O’Byrne’s copy of Zabaglia’s Castelli e Ponti, 1743 (lot 235, again bought by Sims Reed), also deserves a mention in that it was William Burges’s copy, another detail overlooked by the cataloguer.

Second, the nineteenth century books in the library. Here O’Byrne’s intention was clearly to put together a comprehensive collection of the larger and handsomer illustrated books on architecture and related subjects published from the beginning of the nineteenth century onwards, subject only to the fact that he seems not to have been much interested in the classical revival styles fashionable early in the century (hence no titles by Soane or Schinkel). His primary book-collecting interest seems to have been in Ruskin, on whom he put together a 77-title collection bound in 123 volumes (lot 186, bought by Fogg), but his holdings of books on English Gothic Revival architecture and Gothic Revival architects were extensive, including a rare bound volume of pamphlets on the controversy between Pugin’s son and Barry’s son as to which of their fathers was really responsible for the design of the Houses of Parliament (lot 172, part). His shelves were similarly well-stocked with such titles as Owen Jones’s Grammar of Ornament (lot 106, first edition, bought by Mackenzie) and Alhambra (lot 107, bought by Denniston), and with similar books with chromolithograph plates by such authors as Ludwig Gruner (lots 83, 84, 111) and Texier and Pullan (also lot 111). More surprisingly, his holdings of books on French architecture included not merely books by Viollet-le-Duc (lots 217-222) but a set of César Daly’s big volumes on L’Architecture Privée aux XIXe siècle (lot 55, bought by Weston) and bound runs of French architectural periodicals.
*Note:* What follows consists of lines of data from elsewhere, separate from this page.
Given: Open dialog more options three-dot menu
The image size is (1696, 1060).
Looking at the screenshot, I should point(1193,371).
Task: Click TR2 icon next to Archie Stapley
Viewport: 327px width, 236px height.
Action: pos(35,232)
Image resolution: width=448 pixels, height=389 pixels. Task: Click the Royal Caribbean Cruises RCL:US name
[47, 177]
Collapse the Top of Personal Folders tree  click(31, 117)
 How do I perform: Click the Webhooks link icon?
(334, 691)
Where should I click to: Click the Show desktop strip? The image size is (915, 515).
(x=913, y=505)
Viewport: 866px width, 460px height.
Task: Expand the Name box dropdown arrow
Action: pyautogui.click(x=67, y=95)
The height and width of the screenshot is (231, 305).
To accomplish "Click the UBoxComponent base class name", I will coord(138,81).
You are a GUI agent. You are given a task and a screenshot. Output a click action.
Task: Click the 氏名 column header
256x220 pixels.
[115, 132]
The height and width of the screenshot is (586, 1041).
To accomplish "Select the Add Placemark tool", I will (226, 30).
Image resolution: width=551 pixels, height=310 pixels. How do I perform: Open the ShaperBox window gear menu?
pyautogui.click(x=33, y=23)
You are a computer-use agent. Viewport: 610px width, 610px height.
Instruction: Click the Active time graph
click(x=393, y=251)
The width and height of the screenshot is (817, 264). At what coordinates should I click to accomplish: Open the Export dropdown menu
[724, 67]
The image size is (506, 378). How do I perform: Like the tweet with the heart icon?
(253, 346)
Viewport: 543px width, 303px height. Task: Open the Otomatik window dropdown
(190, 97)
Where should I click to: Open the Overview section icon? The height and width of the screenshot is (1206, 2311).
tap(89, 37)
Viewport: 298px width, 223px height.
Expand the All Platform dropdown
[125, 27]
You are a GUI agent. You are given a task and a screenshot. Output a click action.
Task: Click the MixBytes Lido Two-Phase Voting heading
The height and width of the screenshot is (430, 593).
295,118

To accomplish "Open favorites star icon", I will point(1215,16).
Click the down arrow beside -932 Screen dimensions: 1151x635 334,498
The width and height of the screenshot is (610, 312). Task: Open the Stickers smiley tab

As often happens at book sales, the attention of the bidders on the day chiefly focused on the more valuable and more familiar titles, but careful viewing of the lots containing multiple items proved productive, and the present writer suspects that our firm, then in its infancy, may have bought more sensibly than almost any other buyer. For the record, we were the purchasers of lots 5 (multiple lot), 36 (Burges’s Architectural Drawings), 64 (Dubreuil’s Perspective), 70 (multiple lot), 85 (multiple lot, including De Vogue’s Les Eglises de la Terre Sainte), 122 (a two-book lot, including Barry’s The Traveller’s Club House as an item not named in the catalogue), 124 (multiple lot), 159 (multiple lot), 168 (multiple lot), 181 (multiple lot), 182 (multiple lot), 192 (Scott’s Personal and Professional Recollections, with two enclosed autograph letters), 195 (multiple lot), 201 (multiple lot), 215 (multiple lot, including Dresser’s Art of Decorative Design, not named in the catalogue), 220 (multiple lot), 223 (multiple lot), and 234 (multiple lot, including Caumont’s Statistique Monumental du Calvados).